Pictured here are the McGuinness siblings, taken in Brandon, Manitoba on Frederick McGuinness' first leave home in the spring of 1940. Frederick McGuinness poses with his sisters, from left to right, Mary, Dorreene, Ruth, Orma and Carol.Frederick McGuiness
"And our boat wouldn’t move and what they didn’t know and we didn’t know was that we were impaled, the rocks were sticking through the bottom"
In peacetime, I was a Morse operator. And so it was natural that I would go right into radio. And so that’s where I spent three months, getting training in radio. I didn’t need the training in the Morse Code, that’s for sure, but I had to learn how to code and decode and things of that type. And then in probably February, our class graduated and I heard something and I’ve written about it several times, I heard the greatest graduation speech I have ever heard in my life, or anyone ever gave in my life. One of the instructors said, your training is over, now go in the f---ing war. And that was it. And I thought that was a remarkable economy of words.

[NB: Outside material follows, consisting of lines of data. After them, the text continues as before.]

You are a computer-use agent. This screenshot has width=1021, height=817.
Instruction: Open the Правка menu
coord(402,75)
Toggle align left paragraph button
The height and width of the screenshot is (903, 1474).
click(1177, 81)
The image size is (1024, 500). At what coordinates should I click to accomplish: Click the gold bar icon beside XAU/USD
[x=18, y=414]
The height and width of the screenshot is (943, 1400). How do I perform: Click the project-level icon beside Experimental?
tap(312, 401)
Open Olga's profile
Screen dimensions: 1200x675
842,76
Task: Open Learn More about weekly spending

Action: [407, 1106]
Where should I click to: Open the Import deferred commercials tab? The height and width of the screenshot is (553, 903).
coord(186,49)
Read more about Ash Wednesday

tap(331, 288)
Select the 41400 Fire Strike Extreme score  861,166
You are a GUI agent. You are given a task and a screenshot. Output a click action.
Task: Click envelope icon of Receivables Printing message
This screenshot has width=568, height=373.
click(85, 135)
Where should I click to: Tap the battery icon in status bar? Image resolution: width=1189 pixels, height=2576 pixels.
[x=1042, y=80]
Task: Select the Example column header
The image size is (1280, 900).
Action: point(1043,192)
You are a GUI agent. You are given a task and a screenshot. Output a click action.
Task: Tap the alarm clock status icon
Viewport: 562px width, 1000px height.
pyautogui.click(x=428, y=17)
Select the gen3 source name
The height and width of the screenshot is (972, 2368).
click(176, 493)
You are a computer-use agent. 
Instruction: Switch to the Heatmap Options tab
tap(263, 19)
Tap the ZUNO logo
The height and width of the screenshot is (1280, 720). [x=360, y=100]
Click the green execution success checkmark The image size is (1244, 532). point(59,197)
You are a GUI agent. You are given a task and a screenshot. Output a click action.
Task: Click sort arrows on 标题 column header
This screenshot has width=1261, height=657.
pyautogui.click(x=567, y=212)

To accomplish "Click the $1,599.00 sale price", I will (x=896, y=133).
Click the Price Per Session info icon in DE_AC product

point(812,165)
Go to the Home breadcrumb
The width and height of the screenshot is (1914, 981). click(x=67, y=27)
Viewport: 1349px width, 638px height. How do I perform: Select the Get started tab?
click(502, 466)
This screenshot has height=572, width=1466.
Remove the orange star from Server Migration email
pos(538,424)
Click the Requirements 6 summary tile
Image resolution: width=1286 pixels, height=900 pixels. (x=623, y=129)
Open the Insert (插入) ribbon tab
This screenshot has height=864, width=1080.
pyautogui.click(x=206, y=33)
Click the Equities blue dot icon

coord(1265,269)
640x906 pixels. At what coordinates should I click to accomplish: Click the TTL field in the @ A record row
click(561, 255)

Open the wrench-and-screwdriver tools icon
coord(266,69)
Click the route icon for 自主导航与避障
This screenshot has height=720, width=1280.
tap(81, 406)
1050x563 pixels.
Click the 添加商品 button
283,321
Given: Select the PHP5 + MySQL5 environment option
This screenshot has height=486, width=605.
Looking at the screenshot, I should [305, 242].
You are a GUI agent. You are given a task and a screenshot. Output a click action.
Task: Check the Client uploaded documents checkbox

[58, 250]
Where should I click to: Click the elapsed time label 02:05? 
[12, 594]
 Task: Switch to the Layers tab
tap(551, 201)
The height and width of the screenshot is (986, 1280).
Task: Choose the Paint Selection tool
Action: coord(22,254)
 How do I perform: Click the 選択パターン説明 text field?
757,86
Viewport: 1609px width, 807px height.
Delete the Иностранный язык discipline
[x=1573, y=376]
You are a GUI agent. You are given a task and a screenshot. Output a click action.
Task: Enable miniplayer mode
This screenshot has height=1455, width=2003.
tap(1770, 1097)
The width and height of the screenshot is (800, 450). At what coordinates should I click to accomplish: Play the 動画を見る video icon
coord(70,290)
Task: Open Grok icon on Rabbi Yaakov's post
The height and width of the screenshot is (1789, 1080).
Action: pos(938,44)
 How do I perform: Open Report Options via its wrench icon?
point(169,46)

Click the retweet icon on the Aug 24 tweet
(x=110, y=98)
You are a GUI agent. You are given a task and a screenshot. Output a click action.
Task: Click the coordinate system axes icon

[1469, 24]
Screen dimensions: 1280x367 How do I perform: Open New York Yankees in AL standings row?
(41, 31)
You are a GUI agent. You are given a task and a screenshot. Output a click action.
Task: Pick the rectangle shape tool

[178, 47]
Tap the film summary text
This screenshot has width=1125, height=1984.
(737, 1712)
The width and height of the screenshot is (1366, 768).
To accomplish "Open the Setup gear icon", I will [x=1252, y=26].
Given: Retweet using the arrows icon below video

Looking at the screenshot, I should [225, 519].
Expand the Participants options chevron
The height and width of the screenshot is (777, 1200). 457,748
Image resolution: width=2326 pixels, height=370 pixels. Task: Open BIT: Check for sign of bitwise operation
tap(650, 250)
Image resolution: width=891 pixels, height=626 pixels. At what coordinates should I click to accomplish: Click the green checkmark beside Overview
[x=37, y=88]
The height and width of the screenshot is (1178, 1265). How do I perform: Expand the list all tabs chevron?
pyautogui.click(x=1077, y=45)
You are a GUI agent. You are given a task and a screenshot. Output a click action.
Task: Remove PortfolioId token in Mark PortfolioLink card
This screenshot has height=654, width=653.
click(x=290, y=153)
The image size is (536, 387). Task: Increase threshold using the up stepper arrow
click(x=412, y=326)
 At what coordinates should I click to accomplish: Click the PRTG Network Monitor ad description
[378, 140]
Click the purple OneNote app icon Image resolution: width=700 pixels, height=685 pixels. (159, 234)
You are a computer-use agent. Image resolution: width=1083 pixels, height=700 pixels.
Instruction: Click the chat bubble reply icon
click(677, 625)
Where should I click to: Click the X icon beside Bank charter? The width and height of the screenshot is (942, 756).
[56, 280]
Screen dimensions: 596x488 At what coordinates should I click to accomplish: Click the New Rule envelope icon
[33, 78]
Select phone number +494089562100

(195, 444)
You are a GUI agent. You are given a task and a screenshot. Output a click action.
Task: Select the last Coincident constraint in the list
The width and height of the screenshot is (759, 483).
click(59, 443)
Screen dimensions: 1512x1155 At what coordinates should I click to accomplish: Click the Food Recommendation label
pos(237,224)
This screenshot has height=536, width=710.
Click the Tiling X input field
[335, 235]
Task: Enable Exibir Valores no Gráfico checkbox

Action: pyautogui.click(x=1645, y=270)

Anyway, and then he gave me a note and the note said, you have been transferred; you have been assigned to a shore station in Bermuda. You will be given a radio frequency and on a shift basis of eight-hour shifts, you will copy everything that’s on that frequency. So I said, oh, I can handle that. So at three o’clock in the afternoon, that afternoon, I was down going through the dockyard, carrying my belongings in my seabag and, but I got a terrible headache. And I got to, opposite the sick bay, and I went in and said, I’ve got a headache, could you give me a couple of aspirins please and the petty officer said, take off your tunic. And I said, I don’t want to stop, I just want a couple of aspirins but he said it again with force. So I took off my tunic and I was cherry red with measles. And so that started my career in the Navy. So I didn’t go to Bermuda, somebody else did. I went into isolation for two weeks with a bunch of people terribly unhappy with the measles. And I came out of there and I was assigned to HMCS Alachasse.
We had a troublesome captain and troublesome had to do with liquor. Because he was frequently drunk and I’m talking about falling down drunk. And there was nothing we could do about it but do our jobs the best we could. So on the day that we got into trouble, it was the 22nd day of September, 1940. Captain Cyril William Gillingwater-Brown was on the bridge, along with my closest buddy, his name was James Moorman from Ottawa. And Moorman twice told Captain Brown that there were rocks ahead and the captain got very angry with Moorman and sent him down below. About four o’clock in the afternoon, we hit something but we slid over it and then we got into water again but in the meantime, there was nobody watching this vessel because the captain was too drunk to know what he was doing. And so we sailed maybe for another 20 minutes and then we hit with a real solid bang.
We slept there overnight because we couldn’t go anywhere and the next day, one of our sister ships sent over a rowboat, or a lifeboat with a huge coil of cable. And they made it fast to the bollards on the back of our vessel then took it back to the [HMCS] Adversus, who started to apply some pressure. And our boat wouldn’t move and what they didn’t know and we didn’t know was that we were impaled, the rocks were sticking through the bottom. And so after a while, the tension got greater on the cable and it snapped at the far end and it went way up in the air and I can see it still, and it came back and it took off the mast, search light, railings, it took off everything and then it hit five of us. And my friend, Moorman, lost a leg, I had a broken thigh and a bunch of cuts and bruises. And an Army group appeared from the nearby detachment, tied us up to stretchers and got us to St. Martha’s Hospital in Antigonish [Nova Scotia]. And they kept us there one day and the next day, they took us to Halifax for surgery.
So anyway, I went in to Camp Hill Hospital [Halifax] in September of 1940 and I was there until June of 1941. And in that period, I had diphtheria, scarlet fever, what’s the bone disease? Osteomyelitis, you mention it, and I had it. And I kept losing the battle anyway. And then one day they said, you can go home now.